1. Guarapuava —Tamarana—Sarusas eruption (Parana - Etendeka traps | 132 million years ago) - presumed ejecta volume was about 8,600 cubic kilometers of flood Basalt and igneous deposits. This could either be one of the triggering events, or conversely,  the consequence of the Continental rift between South America and Africa. See, Parana is in Brazil and Etendeka is in Namibia/Angola, with the Atlantic ocean gaping at its widest between them. This is presumed to be the single largest volcanic eruption in the earth's history and certainly had a hand in changing the face of the earth big time.

2. La Garita Caldera Volcanism (La Garita Caldera, Fish Canyon Tuff, Colorado | 27.8 million years ago) One of the most powerful events in earth's history. The single explosion that created the Fish Canyon Tuff in Colorado had the force equivalent to 240 BILLION TONS of TNT. By comparison, the largest man-made explosion generated by Russia's TSAR BOMBA nuclear bomb had the force of "only" 50 million tons of dynamite. Even then, Tsar Bomba's shockwaves travelled 3 times across the face of the earth and can be detected by seismometers on its third passing. This volcanic explosion is the equivalent of about 5,000 Tsar Bombas detonating simultaneously and would have been enough to alter climates for years.

3. Lake Toba Event - (occurred at what is now Lake Toba about 67,500 to 75,500 years ago.)

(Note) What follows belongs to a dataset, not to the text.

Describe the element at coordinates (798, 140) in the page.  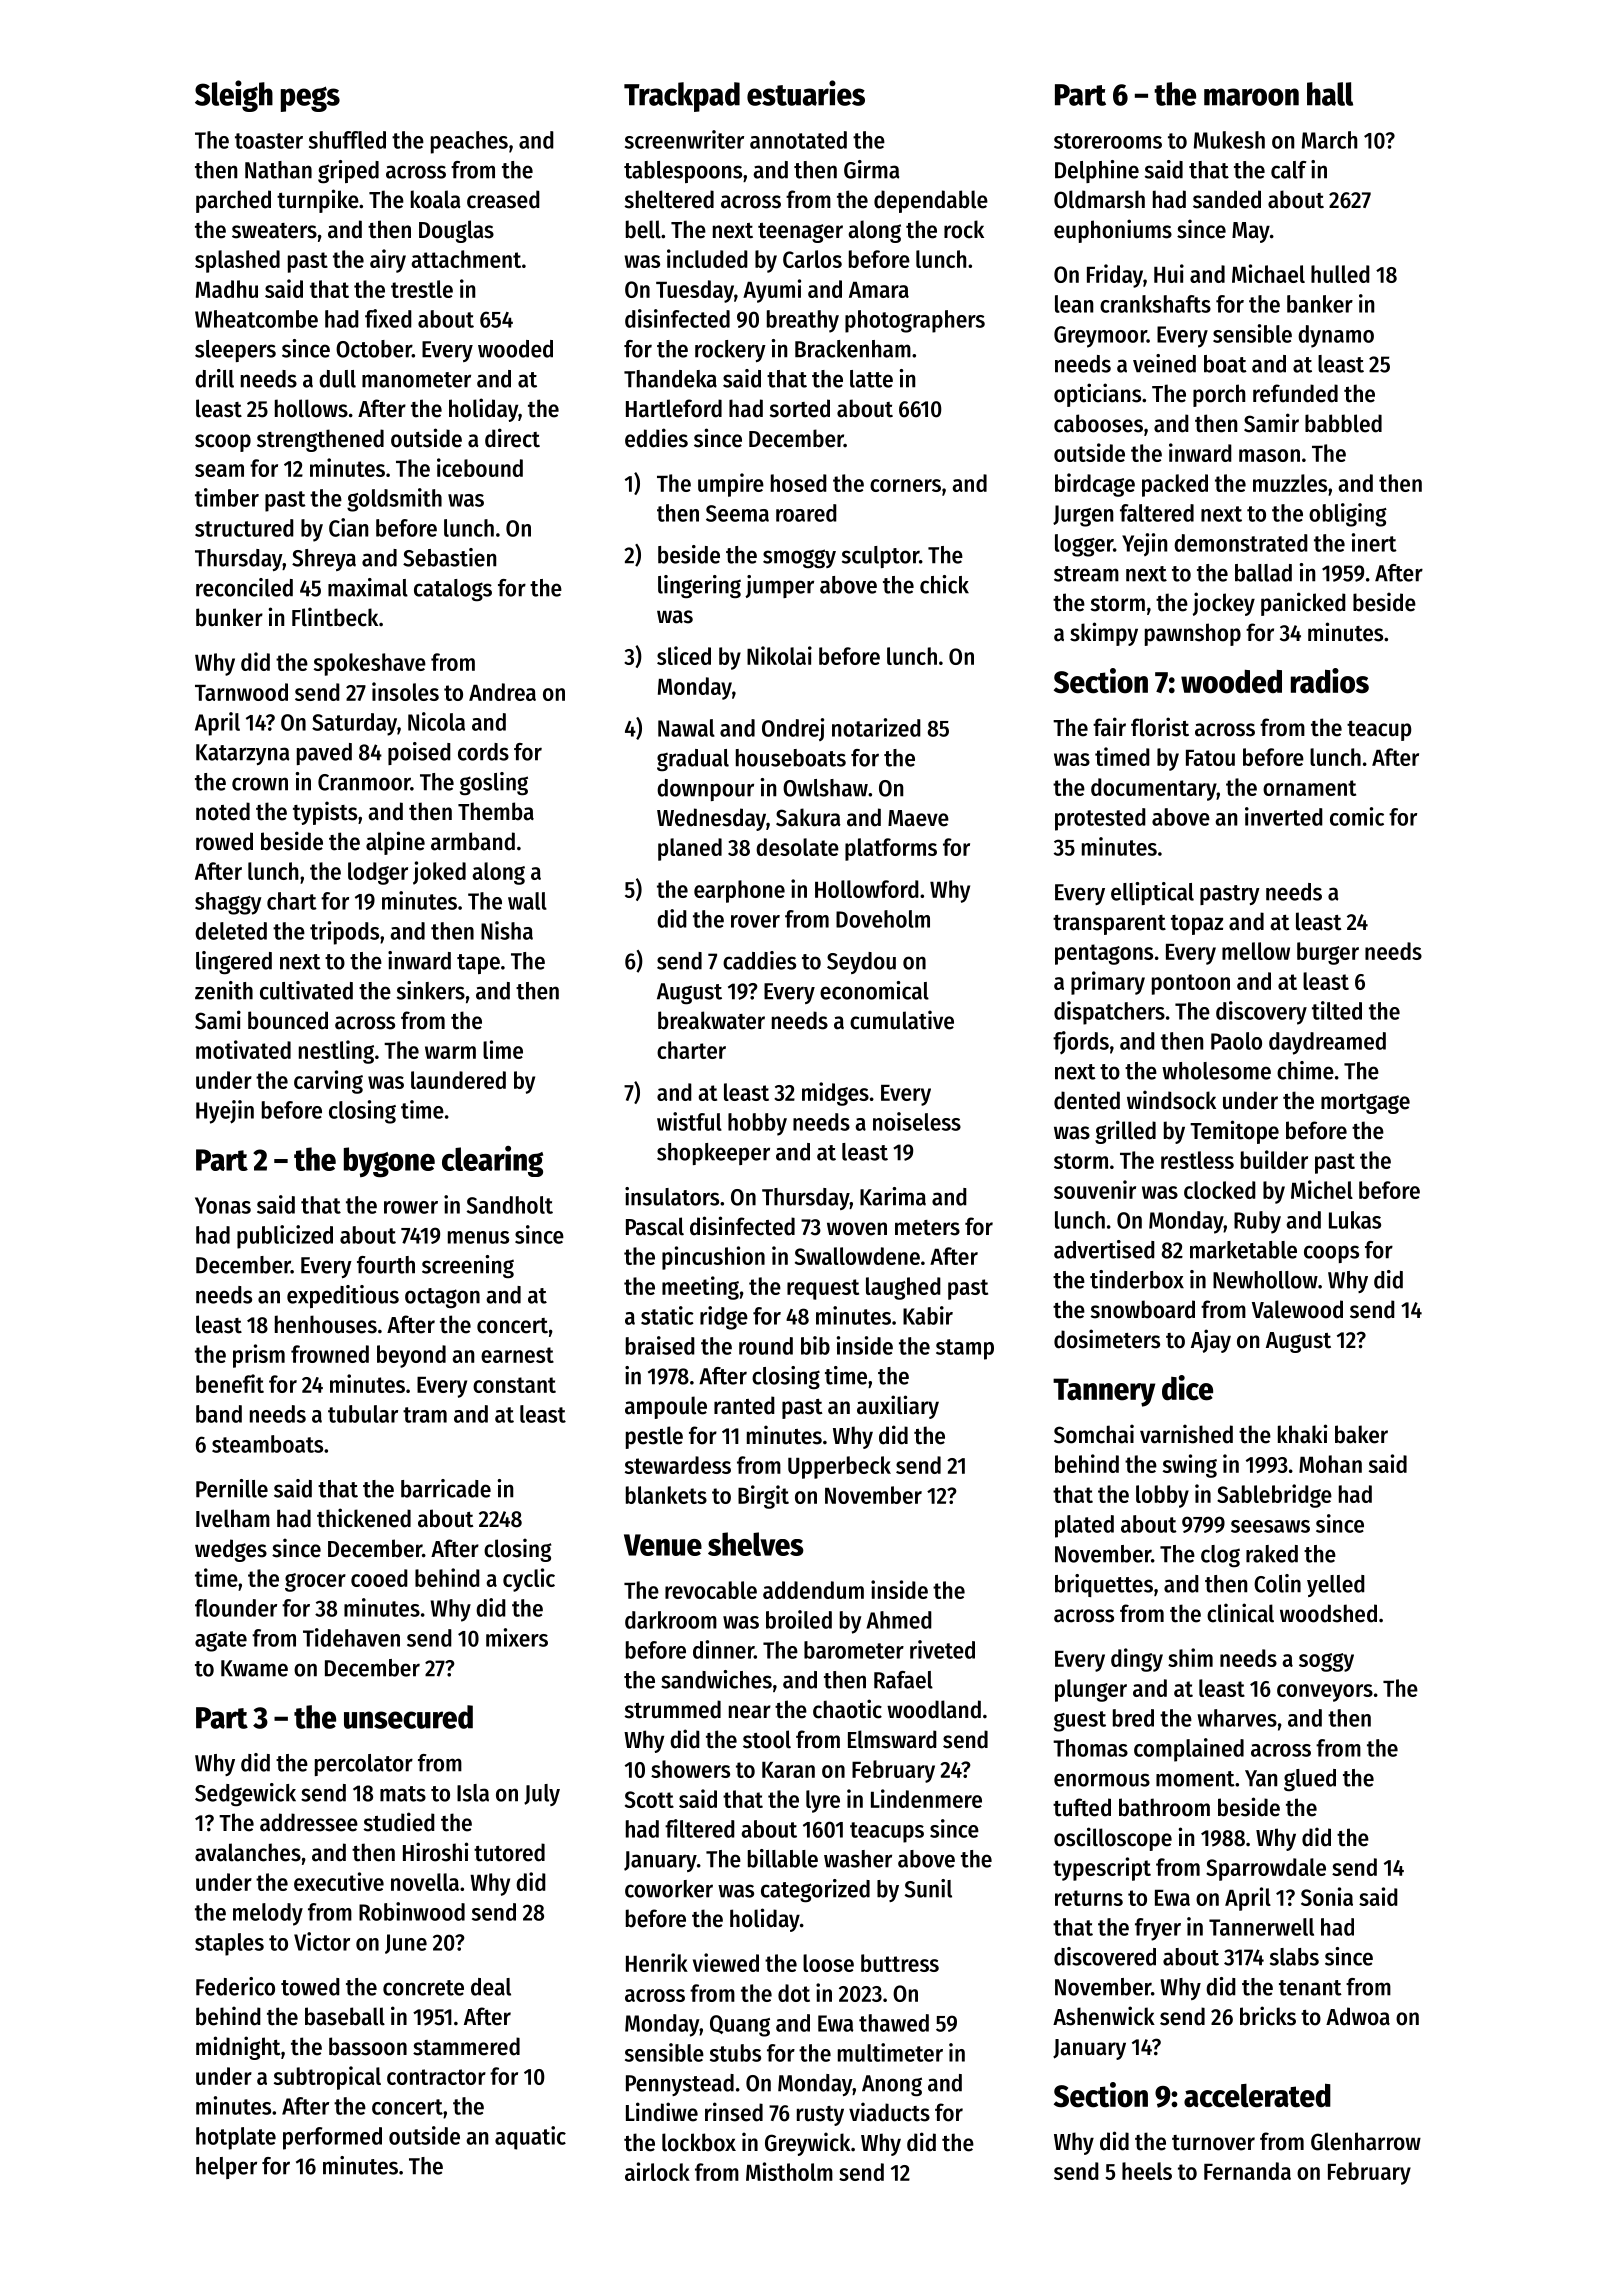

Described as a Mega-Colossal Eruption. This eruption released approximately 2,800 Cubic kilometers of material and caused a volcanic "winter" by lowering the earth's temperature by 3-5 degrees celsius. This would have probably triggered an EXTINCTION EVENT for plants and animals in south east asia and as some theorists say, reduced the entire human population at that time to just 10,000 lucky individuals, effectively creating a genetic bottleneck in human evolution.  The eruption was large enough to have deposited an ash layer approximately 15 cm (5.9 in) thick over all of South Asia; at one site in central India, the Toba ash layer today is up to 6 m (20 ft) thick and parts of Malaysia were covered with 9 m (30 ft) of ashfall.